_Task item_:
In the records below, the line with "Screen dimensions: 1364x558" opens the range and the line with "Click the 'Ваш" closes it; print that range exactly and nothing else.

*** Dataset ***

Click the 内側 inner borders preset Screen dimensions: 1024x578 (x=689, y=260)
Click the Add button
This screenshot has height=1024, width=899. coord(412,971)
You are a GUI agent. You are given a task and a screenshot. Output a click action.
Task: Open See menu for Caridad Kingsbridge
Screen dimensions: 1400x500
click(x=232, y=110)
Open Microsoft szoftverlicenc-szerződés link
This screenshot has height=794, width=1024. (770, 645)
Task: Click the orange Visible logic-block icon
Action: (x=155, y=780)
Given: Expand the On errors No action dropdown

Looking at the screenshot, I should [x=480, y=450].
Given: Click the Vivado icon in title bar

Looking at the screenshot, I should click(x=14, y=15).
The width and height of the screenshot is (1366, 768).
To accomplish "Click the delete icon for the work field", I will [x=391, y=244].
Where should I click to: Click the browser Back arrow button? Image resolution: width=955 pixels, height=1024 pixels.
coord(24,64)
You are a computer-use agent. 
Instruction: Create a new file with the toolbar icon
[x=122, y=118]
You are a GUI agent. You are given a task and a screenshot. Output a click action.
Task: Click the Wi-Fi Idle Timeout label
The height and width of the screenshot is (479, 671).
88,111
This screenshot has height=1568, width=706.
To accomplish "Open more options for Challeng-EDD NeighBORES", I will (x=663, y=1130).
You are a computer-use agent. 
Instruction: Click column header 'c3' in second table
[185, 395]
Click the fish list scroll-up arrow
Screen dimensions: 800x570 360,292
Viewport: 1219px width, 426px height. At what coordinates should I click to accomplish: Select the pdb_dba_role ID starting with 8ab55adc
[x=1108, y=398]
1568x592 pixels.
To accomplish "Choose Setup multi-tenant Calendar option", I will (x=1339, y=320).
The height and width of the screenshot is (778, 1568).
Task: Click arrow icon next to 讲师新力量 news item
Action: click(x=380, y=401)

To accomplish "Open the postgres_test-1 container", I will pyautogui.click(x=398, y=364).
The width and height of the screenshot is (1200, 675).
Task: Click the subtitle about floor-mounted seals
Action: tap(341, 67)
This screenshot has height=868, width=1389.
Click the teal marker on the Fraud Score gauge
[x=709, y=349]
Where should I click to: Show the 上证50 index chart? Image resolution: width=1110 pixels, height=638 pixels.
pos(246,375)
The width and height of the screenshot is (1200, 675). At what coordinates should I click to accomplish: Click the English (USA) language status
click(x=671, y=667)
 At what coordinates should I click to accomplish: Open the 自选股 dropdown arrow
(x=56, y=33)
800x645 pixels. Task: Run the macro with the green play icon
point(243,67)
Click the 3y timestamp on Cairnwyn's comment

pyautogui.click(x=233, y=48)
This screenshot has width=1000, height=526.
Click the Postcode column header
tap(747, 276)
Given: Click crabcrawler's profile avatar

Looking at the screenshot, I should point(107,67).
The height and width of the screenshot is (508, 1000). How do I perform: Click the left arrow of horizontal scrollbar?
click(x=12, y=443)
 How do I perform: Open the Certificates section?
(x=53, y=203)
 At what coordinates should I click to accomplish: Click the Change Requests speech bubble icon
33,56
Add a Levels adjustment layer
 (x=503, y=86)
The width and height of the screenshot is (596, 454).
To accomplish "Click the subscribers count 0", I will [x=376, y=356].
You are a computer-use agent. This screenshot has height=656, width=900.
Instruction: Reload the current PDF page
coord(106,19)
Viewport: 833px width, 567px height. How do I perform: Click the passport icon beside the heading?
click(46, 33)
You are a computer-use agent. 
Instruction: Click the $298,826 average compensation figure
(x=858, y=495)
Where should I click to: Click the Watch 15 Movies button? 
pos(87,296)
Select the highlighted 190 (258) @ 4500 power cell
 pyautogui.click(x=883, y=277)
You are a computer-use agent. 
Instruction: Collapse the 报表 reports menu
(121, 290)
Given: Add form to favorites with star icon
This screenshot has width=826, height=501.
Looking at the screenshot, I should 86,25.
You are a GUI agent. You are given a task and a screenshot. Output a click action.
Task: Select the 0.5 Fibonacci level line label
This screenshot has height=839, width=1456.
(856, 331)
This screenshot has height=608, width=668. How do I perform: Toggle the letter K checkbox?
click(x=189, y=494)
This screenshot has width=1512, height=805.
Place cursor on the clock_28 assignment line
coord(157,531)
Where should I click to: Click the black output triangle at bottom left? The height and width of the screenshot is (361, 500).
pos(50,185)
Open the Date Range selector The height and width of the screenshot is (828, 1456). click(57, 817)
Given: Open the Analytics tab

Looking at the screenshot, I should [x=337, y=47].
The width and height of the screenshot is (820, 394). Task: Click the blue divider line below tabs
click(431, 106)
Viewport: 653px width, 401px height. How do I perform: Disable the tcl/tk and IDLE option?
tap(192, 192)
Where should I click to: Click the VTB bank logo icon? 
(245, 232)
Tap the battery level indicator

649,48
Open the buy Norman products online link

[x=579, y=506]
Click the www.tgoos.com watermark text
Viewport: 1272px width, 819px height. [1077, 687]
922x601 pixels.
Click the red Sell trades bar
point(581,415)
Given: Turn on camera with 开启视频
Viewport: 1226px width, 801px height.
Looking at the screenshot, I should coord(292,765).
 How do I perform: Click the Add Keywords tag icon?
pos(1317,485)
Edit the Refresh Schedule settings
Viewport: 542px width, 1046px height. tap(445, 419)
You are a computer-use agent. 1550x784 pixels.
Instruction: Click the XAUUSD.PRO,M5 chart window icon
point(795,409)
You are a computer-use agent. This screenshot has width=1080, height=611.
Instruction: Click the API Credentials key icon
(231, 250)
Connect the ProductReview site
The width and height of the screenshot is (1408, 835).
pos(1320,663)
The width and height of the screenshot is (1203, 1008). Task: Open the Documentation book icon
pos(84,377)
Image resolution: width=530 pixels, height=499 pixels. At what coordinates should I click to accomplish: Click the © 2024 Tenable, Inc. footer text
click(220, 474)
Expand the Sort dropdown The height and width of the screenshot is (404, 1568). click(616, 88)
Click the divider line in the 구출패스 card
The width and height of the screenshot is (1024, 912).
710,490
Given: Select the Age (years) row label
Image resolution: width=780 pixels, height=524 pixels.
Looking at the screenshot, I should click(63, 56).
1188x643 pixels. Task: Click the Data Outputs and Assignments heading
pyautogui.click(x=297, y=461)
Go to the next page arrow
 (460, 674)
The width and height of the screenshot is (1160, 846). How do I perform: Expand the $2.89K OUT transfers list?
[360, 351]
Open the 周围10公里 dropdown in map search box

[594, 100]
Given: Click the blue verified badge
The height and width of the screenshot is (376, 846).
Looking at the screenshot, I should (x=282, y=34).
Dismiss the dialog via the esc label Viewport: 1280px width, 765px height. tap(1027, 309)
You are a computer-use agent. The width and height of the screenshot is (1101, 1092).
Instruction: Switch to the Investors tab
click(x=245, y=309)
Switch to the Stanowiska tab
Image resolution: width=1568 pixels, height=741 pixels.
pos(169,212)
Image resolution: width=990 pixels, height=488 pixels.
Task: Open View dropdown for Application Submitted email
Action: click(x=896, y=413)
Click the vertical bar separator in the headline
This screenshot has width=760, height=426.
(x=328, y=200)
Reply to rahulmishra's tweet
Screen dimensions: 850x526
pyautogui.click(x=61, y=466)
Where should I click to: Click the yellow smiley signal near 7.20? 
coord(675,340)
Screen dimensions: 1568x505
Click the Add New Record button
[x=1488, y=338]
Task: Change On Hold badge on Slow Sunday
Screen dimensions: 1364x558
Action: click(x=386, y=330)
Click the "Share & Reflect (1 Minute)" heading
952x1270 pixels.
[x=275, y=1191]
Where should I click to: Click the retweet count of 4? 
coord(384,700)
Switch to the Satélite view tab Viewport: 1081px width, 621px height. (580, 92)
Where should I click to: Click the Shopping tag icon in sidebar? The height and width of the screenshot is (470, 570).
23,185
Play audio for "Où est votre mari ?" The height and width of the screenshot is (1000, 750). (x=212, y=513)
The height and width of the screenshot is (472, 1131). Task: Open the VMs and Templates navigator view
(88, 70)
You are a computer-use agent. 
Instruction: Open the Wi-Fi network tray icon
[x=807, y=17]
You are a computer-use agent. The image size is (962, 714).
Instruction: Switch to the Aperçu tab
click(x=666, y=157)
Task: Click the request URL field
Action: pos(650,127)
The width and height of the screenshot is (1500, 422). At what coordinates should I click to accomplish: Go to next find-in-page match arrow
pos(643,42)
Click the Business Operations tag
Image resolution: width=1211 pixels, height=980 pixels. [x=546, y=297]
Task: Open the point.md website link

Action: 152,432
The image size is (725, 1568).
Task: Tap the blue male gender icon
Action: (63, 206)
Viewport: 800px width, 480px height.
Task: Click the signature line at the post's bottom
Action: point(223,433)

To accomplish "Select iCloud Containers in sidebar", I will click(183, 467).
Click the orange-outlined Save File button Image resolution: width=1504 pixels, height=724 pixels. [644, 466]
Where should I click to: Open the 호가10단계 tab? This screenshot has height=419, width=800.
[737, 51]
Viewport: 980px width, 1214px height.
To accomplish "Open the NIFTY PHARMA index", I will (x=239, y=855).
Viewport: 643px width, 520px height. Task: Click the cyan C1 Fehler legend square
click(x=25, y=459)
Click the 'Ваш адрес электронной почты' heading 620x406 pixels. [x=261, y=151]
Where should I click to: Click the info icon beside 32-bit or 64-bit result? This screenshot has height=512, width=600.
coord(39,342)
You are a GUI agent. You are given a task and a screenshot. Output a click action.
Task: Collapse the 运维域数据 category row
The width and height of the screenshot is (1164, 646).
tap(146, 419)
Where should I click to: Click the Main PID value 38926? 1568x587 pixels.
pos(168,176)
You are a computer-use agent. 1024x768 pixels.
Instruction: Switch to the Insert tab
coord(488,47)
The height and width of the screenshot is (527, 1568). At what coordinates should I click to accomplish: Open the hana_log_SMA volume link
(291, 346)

*** End of Dataset ***

_Solution to this task_:
Screen dimensions: 1364x558
Action: click(x=386, y=330)
Click the "Share & Reflect (1 Minute)" heading
952x1270 pixels.
[x=275, y=1191]
Where should I click to: Click the retweet count of 4? 
coord(384,700)
Switch to the Satélite view tab Viewport: 1081px width, 621px height. (580, 92)
Where should I click to: Click the Shopping tag icon in sidebar? The height and width of the screenshot is (470, 570).
23,185
Play audio for "Où est votre mari ?" The height and width of the screenshot is (1000, 750). (x=212, y=513)
The height and width of the screenshot is (472, 1131). Task: Open the VMs and Templates navigator view
(88, 70)
You are a computer-use agent. 
Instruction: Open the Wi-Fi network tray icon
[x=807, y=17]
You are a computer-use agent. The image size is (962, 714).
Instruction: Switch to the Aperçu tab
click(x=666, y=157)
Task: Click the request URL field
Action: pos(650,127)
The width and height of the screenshot is (1500, 422). At what coordinates should I click to accomplish: Go to next find-in-page match arrow
pos(643,42)
Click the Business Operations tag
Image resolution: width=1211 pixels, height=980 pixels. [x=546, y=297]
Task: Open the point.md website link

Action: 152,432
The image size is (725, 1568).
Task: Tap the blue male gender icon
Action: (63, 206)
Viewport: 800px width, 480px height.
Task: Click the signature line at the post's bottom
Action: point(223,433)

To accomplish "Select iCloud Containers in sidebar", I will click(183, 467).
Click the orange-outlined Save File button Image resolution: width=1504 pixels, height=724 pixels. [644, 466]
Where should I click to: Open the 호가10단계 tab? This screenshot has height=419, width=800.
[737, 51]
Viewport: 980px width, 1214px height.
To accomplish "Open the NIFTY PHARMA index", I will (x=239, y=855).
Viewport: 643px width, 520px height. Task: Click the cyan C1 Fehler legend square
click(x=25, y=459)
Click the 'Ваш адрес электронной почты' heading 620x406 pixels. [x=261, y=151]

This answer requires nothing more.